-- Start Data supplied --

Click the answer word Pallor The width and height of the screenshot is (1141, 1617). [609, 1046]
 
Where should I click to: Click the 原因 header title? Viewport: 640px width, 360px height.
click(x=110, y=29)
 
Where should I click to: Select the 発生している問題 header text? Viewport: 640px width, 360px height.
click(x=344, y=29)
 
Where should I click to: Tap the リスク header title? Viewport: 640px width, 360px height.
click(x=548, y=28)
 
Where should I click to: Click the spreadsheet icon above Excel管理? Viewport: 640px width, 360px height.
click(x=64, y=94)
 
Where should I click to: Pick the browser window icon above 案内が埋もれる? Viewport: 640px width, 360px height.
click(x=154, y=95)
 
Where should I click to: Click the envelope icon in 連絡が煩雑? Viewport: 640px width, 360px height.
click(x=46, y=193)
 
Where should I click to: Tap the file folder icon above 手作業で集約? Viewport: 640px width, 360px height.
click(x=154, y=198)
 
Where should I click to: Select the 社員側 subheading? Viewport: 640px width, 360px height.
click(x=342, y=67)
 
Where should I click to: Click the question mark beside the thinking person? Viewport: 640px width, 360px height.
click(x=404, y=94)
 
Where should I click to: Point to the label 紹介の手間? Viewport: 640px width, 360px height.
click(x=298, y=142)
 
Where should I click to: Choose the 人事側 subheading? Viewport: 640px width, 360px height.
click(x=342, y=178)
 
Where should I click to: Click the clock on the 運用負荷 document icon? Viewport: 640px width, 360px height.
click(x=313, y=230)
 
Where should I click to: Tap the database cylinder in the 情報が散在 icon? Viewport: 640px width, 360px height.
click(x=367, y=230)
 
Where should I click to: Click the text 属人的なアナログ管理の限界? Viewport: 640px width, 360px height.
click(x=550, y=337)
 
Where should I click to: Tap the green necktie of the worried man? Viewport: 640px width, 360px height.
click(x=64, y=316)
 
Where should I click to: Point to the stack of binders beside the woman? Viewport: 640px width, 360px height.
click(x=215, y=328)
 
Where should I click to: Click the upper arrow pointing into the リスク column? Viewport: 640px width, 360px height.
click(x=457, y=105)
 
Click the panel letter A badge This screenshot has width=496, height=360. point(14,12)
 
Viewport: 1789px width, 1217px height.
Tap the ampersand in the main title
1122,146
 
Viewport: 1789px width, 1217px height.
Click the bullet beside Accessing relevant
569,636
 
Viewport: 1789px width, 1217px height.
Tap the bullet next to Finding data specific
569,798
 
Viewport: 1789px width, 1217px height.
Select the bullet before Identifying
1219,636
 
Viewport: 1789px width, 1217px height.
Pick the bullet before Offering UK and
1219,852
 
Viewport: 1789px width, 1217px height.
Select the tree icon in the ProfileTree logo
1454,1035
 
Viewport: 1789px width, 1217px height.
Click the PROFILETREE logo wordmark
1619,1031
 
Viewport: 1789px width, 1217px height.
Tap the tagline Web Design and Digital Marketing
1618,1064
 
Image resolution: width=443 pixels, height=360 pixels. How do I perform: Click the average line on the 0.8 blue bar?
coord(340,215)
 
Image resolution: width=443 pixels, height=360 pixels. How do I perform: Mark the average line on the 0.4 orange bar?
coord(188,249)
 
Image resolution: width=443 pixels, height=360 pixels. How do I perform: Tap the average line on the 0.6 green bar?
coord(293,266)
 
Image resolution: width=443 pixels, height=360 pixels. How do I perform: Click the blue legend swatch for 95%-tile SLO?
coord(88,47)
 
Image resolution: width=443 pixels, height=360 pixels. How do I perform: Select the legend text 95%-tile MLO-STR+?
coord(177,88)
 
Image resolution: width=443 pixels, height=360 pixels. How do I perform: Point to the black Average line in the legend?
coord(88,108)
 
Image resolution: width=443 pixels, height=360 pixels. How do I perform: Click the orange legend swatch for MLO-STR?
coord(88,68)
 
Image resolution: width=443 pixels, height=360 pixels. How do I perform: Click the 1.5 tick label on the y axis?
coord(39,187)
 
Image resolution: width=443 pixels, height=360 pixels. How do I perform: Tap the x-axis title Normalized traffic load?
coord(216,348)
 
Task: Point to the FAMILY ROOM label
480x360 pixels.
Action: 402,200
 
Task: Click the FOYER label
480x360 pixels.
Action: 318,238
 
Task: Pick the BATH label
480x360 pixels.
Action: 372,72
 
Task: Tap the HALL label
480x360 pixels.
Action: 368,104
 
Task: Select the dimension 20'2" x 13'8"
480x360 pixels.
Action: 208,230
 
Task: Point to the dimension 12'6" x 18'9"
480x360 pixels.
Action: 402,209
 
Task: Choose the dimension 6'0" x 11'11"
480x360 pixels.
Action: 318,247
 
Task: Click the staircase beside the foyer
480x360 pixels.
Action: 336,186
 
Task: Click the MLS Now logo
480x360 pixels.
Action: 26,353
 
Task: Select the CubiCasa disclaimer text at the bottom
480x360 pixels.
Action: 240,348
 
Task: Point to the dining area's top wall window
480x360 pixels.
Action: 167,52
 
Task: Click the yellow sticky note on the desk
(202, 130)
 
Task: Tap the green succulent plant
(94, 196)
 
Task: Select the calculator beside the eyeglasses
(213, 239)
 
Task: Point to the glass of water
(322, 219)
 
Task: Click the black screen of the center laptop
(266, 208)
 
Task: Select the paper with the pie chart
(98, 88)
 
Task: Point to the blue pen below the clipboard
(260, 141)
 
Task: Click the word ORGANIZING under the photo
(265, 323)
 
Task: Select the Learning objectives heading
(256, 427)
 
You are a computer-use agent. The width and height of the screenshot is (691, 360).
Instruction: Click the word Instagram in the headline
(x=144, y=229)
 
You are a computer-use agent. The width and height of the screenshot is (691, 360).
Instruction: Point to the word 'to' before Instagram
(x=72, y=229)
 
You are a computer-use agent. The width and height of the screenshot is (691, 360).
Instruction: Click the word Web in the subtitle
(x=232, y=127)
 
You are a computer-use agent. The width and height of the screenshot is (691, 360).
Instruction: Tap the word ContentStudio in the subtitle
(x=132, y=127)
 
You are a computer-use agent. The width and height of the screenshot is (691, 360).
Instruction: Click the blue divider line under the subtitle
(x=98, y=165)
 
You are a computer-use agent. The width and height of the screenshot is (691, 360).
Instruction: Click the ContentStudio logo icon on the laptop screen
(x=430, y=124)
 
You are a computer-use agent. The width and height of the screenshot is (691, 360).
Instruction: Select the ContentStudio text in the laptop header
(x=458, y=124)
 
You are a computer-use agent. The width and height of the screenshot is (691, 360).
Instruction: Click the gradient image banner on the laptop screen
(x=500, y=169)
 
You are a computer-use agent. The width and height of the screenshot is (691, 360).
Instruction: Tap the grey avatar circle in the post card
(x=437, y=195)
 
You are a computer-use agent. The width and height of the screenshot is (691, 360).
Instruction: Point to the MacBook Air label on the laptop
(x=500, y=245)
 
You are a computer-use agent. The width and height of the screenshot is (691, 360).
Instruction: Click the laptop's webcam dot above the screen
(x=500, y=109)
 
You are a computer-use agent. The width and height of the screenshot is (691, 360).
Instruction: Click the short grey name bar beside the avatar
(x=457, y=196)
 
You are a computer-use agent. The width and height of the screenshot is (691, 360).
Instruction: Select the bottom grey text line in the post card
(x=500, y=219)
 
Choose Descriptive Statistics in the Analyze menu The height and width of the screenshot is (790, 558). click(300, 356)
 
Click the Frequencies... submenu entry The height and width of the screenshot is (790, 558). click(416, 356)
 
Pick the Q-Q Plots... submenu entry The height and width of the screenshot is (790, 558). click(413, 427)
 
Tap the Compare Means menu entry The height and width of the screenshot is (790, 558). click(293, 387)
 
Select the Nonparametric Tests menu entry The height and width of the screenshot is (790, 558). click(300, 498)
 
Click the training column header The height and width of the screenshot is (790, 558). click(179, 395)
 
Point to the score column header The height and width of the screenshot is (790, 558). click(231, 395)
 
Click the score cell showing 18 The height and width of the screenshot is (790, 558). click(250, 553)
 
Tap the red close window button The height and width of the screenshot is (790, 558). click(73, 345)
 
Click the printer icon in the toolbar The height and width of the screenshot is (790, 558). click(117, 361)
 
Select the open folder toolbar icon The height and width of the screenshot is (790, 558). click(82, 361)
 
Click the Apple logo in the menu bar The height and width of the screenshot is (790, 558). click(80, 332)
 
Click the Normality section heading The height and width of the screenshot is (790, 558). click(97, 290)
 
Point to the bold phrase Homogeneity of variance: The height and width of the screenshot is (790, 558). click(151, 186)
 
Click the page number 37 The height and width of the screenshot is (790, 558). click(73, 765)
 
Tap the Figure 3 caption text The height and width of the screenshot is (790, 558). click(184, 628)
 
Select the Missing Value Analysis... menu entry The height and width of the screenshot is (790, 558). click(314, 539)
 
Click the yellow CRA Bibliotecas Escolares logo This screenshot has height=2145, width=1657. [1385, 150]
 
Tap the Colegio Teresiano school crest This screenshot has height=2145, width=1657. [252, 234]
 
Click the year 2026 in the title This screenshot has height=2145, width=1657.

-- End Data supplied --

Task to complete: Copy out the lines of the listing word for word, beginning with the line containing "Tap the Figure" and continuing through the line containing "Select the Missing".

Answer below:
Tap the Figure 3 caption text The height and width of the screenshot is (790, 558). click(184, 628)
 
Select the Missing Value Analysis... menu entry The height and width of the screenshot is (790, 558). click(314, 539)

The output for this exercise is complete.